Ambassador John Everard, who was the British ambassador to North Korea when the country conducted its first-nuclear test in 2006, attributed the misunderstanding to media over-reacting to a benign comment by South Korean officials.
“Although we can’t rule out the possibility of a fourth test, there’s no clear evidence that one is about to take place,” he said.
Everard says its important to keep one eye on the North Korean calendar to determine the significance of these provocative movements. The current regime’s patriarch and the first leader of communist North Korea, Kim Il Sung’s birthday is April 15.
“Part of Kim Jong Un’s actions … are partly being driven by domestic concerns,” Everard added. “We have had this spate of high-level political meetings over recent days, where he has appointed various ministers and sacked others. So he has a domestic audience to please.”
But the former ambassador speculated that Kim is also trying to force the United States to the negotiating table, and to force the United States to accept North Korea as a nuclear state.
But all of this brinksmanship is coming at a significant price for Pyongyang. As expected, South Korea and Japan have reacted without outright condemnation. But they’ve been joined, to a degree, by China and Russia, who have been staunch allies of the North for decades.

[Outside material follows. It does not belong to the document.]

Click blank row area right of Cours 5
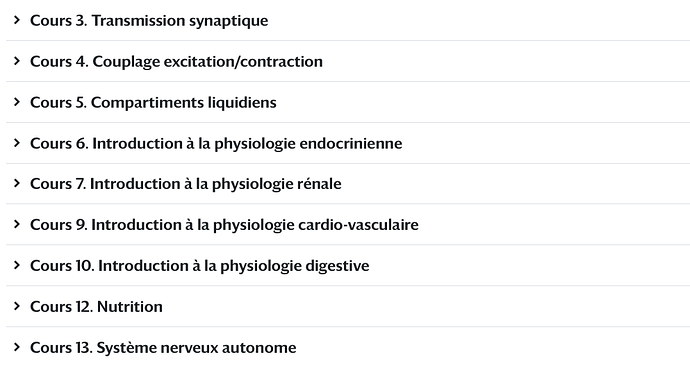The image size is (690, 366). (x=483, y=102)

“The Russians have been quite unequivocal in saying that what the North Koreans are doing is simply not acceptable,” Everard said. “The Chinese … are also starting to shift.”
President Xi Jinping, in remarks aimed at North Korea, declared that no state has the right to plunge the region into chaos.
“I”m sure that remark will have been studied carefully in Pyongyang, and pondered over,” Everard said. “The Chinese are warning the North Koreans that they won’t tolerate misbehavior indefinitely.”